Mediation is a process in which you have the opportunity to listen to and talk with another person, share information, consider each other’s perspectives and make voluntary, informed decisions with the assistance and support of a mediator. The mediator, who is impartial, will not make decisions for you.

How does someone come to mediation?

People can be referred from another agency or they can contact the service directly  and our staff will contact the other party.

What happens if one party refuses to mediate?

Mediation is voluntary and can only progress if both parties agree. The service respects the decision of each party in choosing whether mediation is right for him/her.

Do mediators listen to both sides and make a decision?

No, mediators do not decide the outcome. Mediators facilitate the conversation between the parties, so the parties can make decisions about the issues.

Is a mediation agreement binding?

A mediation agreement is is not legally binding. However, if both parties agree it is possible to have an agreement written in a way that enables the parties to obtain a consent order in court.

What about confidentiality?

All communication during intake and in a mediation session is confidential to the service except where there are child protection concerns; where someone is in immediate danger, or where someone has financially benefited from a crime.

Will mediators give suggestions as to how we can resolve our conflict?

The mediator’s primary role is to assist the parties in their discussion, so they are able to hear each other and decide how they wish to address the conflict. If the parties are completely stuck and have no ideas about what to do, the mediator might make some suggestions but the parties decide if they want to explore them further. Often, that will get the parties coming up with other ideas for themselves. The mediator may also share information if it is something the parties are unaware of and it is relevant to the discussion they are having. Ultimately, it is the parties’ decision as to what is best for their situation. The mediators facilitate that discovery.
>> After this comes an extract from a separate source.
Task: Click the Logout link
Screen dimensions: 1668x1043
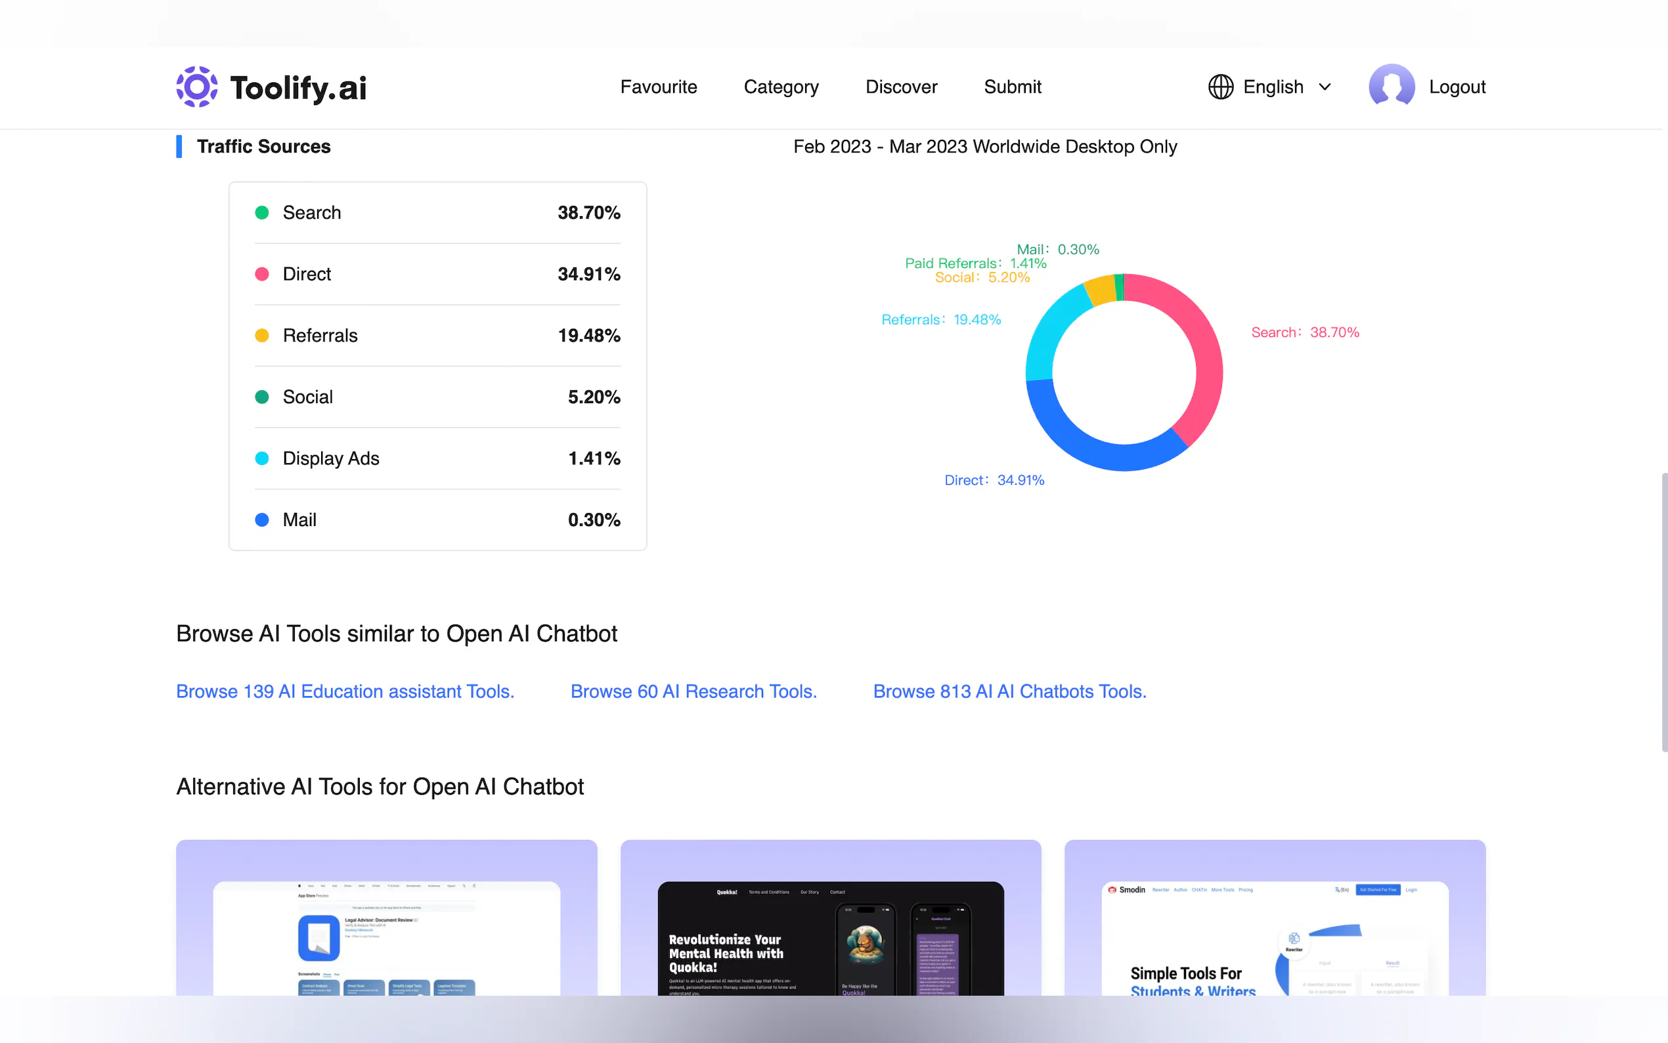Action: pyautogui.click(x=1456, y=87)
Do I need a case pending in court to request mediation?

No. Anyone can call the service to request mediation at any point.

What types of conflicts can be addressed in mediation?

Mediation can help with a wide range of issues that arise when a relationship is over, such as care and welfare arrangements for children and/or the division of assets.

We've tried to talk already. Why should we mediate?

Some people find it helpful to have a mediator present who is impartial and trained to help people have a conversation. Sometimes things change as a result of a mediated conversation.

How much does mediation cost?

Mediation is offered at no cost for people eligible for legal aid, otherwise, there is a sliding fee scale depending on income. Please call the service for specific information on fees.